Fighting for the rights of workers in the informal sector

To supplement her family’s meager income, Preeti took a day job at a utensil manufacturing unit in Sonipat, Haryana last December. Despite repeated requests, the business owner did not pay her salary for three months. Bad luck followed her when her five-year-old daughter fell from the roof and was seriously injured. Her child’s treatment resulted in heavy medical expenses and further plunged the family into financial hardship.

Yet his calls for payment of unpaid dues had no impact on his employer until India Labourline, a helpline run by a Working People’s Coalition (WPC), stepped in to resolve the issue and got the dues.

The WPC, a coalition of around 150 provincial and local organizations of informal sector workers, had launched the hotline with its headquarters in Mumbai in July last year to provide legal aid and mediation services to workers, especially migrants. The Labourline has offices in five states, including Delhi, Lucknow, Hyderabad and Bengaluru, and provides free aid to workers in any state.

Ms Preeti’s husband, Sunny, who works as a supervisor at a manufacturing unit in Koshambi near Ghaziabad, had come across the helpline number while seeking contacts of non-governmental organizations who could help. in the case of the non-payment of his wife’s salary. .

turned away

“I shared the details of my wife’s work and her unpaid dues and within a fortnight she received the sum,” he said. Before Mr Sunny called the helpline, the couple had also gone to Kundli police station, but were told the matter was with the Department of Labor and they declined.

However, following a call from the helpline representative to the business owner, Ms Preeti received 60% of her dues within minutes and the balance of ₹3,390 was paid within a fortnight. Mr. Sunny told this reporter that they had lost all hope of getting the money, nor were they able to fight a long legal battle. The helpline rep was a godsend.

In another case, Giteshwar Prasad, 27, worked for a Mumbai-based solar panel installation company for three months in 2020. The owner stopped answering his calls and texts when he asked for his salary. His employer had persuaded Mr Giteshwar to pay the salaries of the staff working under him as well as the building materials and safety equipment they used at work. He promised to reimburse all expenses incurred by him.

“The total dues including my three months salary was around ₹80,000. It’s a huge sum and I’ve often cursed myself for being so gullible. It also caused me depression,” he said. Almost a year later, his sister, a volunteer paralegal, introduced him to a lawyer who told him about India Labourline.

Thereafter, a few calls were made and an email was sent to the owner of the business, after which he agreed to make partial payment within a week. “He paid me ₹25,000 and cited his financial difficulties. I accepted as he was unable to pay the full amount,” Mr Giteshwar said.

The hotline has received 2,342 complaints from across the country since its launch. Of these, 788 cases were resolved with the collection of dues amounting to ₹1.34 crore. The helpline office in Delhi alone managed to recover 8.46 lakh of unpaid wages in less than a year and resolved almost half of the 332 complaints it received.

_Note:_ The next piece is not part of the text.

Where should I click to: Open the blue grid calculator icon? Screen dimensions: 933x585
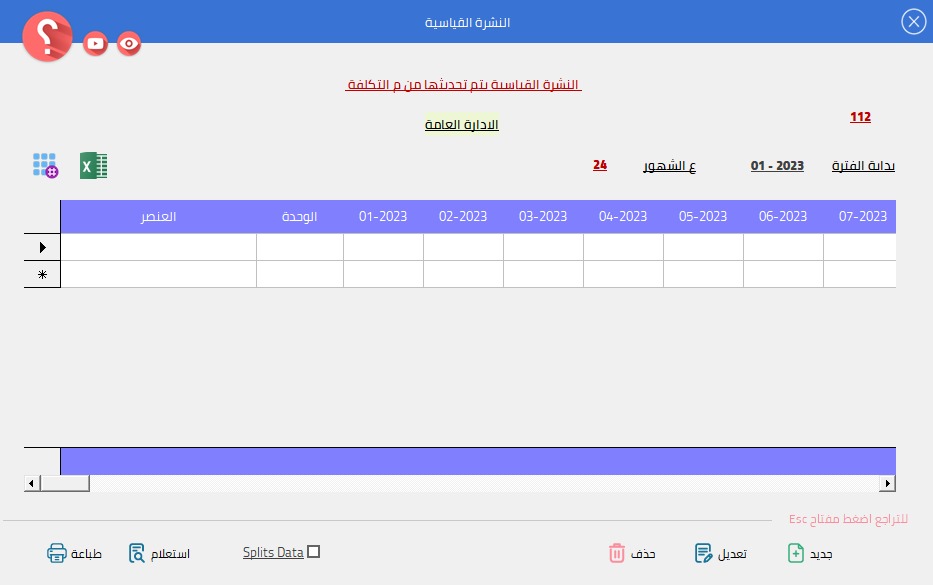(45, 166)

Its Delhi coordinator, Arshad Ahmed said The Hindu that the hotline is the first initiative of its kind to help workers in the informal sector with their work-related problems. “Formal sector workers can go to the Department of Labor with their grievances, but informal sector workers are not covered by the labor law. The only recourse for them in the event of wage theft (non-payment of contributions by the employer) is to hire a lawyer at full price and file a civil complaint. At the help desk, we try to solve the problem through mediation,” Mr. Ahmed said.

Violence against workers

Although the majority of complaints received at the helpline relate to wage theft, there have also been complaints of violence against workers, particularly domestic helpers. In two of these cases, the Delhi team compelled the employers to write up apologies and reinstate the complainants.

The helpline team faces challenges when employers block their representatives’ phone numbers or delay payment of dues.

“In such cases, we go to the employers’ offices or homes and talk to them directly. It works especially when we warn them against civil action with the help of our network of lawyers,” Mr. Ahmed added.

To publicize the helpline, the WPC has so far contacted 25,000 workers through its worker outreach programs, through hoarding and murals, and autorickshaws that circle JJ clusters. and unauthorized settlements by making regular announcements on the helpline. . Efforts are underway to intensify the awareness campaign.